Iliac Artery Common questions (FAQ)
Q: Where exactly is the Iliac Artery located?
It sits in the lower abdomen and upper pelvis. The abdominal aorta typically splits into the right and left common iliac arteries, and each then divides into internal and external branches. These vessels are upstream of the femoral arteries in the groin.
Q: What symptoms can happen if the Iliac Artery is narrowed or blocked?
Reduced flow can contribute to exertional pain or fatigue in the buttock, hip, or thigh, and sometimes reduced walking distance. More severe disease can be associated with rest pain or poor wound healing, though symptoms vary widely. Some people have few symptoms due to collateral circulation.
Q: How do clinicians check the Iliac Artery without surgery?
Common approaches include pulse examination and noninvasive tests that estimate limb blood flow. Imaging options include duplex ultrasound, CT angiography, and MR angiography. Invasive catheter angiography is sometimes used when detailed mapping or treatment is planned.
Q: Is imaging or treatment of the Iliac Artery painful?
Many imaging studies are not painful, though IV placement and lying still can be uncomfortable for some people. Catheter-based angiography or stenting is usually performed with local anesthesia and sedation, so discomfort is often limited but varies by person and procedure. Post-procedure groin soreness or bruising can occur.
Q: What does it mean when clinicians talk about “internal” vs “external” iliac arteries?

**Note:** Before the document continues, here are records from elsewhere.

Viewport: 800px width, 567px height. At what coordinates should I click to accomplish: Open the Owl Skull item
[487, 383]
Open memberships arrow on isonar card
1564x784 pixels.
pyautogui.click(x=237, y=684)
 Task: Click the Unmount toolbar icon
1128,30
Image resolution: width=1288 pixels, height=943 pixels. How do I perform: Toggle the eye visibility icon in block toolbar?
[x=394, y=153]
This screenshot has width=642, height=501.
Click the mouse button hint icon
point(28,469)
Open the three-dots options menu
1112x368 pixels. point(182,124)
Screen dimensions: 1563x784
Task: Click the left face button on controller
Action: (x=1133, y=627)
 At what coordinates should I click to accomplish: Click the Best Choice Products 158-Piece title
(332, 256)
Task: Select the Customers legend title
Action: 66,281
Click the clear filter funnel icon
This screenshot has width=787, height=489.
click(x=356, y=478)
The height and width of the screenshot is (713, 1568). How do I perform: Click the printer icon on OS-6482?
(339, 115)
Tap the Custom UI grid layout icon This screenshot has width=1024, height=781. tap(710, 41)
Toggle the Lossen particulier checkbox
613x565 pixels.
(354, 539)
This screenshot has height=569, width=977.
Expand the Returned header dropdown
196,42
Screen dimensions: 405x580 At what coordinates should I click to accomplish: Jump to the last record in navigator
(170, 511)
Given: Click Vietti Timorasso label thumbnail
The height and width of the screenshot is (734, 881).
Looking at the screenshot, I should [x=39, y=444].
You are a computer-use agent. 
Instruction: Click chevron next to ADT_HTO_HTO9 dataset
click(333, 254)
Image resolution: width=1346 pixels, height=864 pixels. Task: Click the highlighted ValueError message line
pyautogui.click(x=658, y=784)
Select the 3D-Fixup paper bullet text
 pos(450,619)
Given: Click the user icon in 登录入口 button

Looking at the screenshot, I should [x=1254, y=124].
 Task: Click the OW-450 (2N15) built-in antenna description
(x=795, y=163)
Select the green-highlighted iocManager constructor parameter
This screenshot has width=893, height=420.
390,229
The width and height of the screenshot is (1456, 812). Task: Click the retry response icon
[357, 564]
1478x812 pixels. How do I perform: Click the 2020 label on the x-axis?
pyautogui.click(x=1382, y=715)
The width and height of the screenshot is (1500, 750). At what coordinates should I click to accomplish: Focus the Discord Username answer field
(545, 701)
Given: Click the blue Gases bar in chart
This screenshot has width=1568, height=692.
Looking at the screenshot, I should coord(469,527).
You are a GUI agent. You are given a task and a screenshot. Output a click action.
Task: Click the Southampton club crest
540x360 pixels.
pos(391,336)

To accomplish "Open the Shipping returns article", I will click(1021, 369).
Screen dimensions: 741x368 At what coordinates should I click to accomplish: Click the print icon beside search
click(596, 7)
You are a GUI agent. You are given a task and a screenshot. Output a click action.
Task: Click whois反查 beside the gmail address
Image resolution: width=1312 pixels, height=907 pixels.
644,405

These terms describe branches of the common iliac artery. The internal iliac artery supplies the pelvis, while the external iliac continues toward the leg and becomes the femoral artery. The distinction matters in diagnosing symptoms and planning procedures.
Q: How long do results last after an iliac stent or angioplasty?
Durability depends on factors such as lesion length, vessel size, calcification, and overall vascular risk profile. Restenosis can occur, and follow-up is often used to monitor symptoms and vessel patency. Exact expectations vary by clinician and case.
Q: What are the main risks of procedures involving the Iliac Artery?
Potential risks include bleeding or hematoma at the access site, vessel injury (such as dissection), clot or embolization, contrast-related kidney effects, and re-narrowing over time. The likelihood of complications depends on anatomy, technique, and patient factors. Your care team typically weighs these risks against expected benefits for a specific situation.
Q: Will I need to stay in the hospital for Iliac Artery-related testing or treatment?
Many noninvasive tests are outpatient. Some catheter-based procedures may be done with same-day discharge, while others require observation or admission depending on complexity and overall health. Hospitalization needs vary by clinician and case.
Q: Are there activity restrictions after femoral/iliac access procedures?
After catheter-based procedures through the groin, short-term limitations are often used to reduce bleeding risk while the access site heals. The type and duration of restrictions depend on closure method, medications, and procedural details. Specific instructions are individualized.
Q: What determines the cost of Iliac Artery evaluation or treatment?
Cost depends on the setting (outpatient vs inpatient), imaging modality (ultrasound vs CTA/MRA vs angiography), and whether a procedure or implant is used. Device choice, facility fees, and insurance coverage also influence cost. Exact ranges vary by region and healthcare system.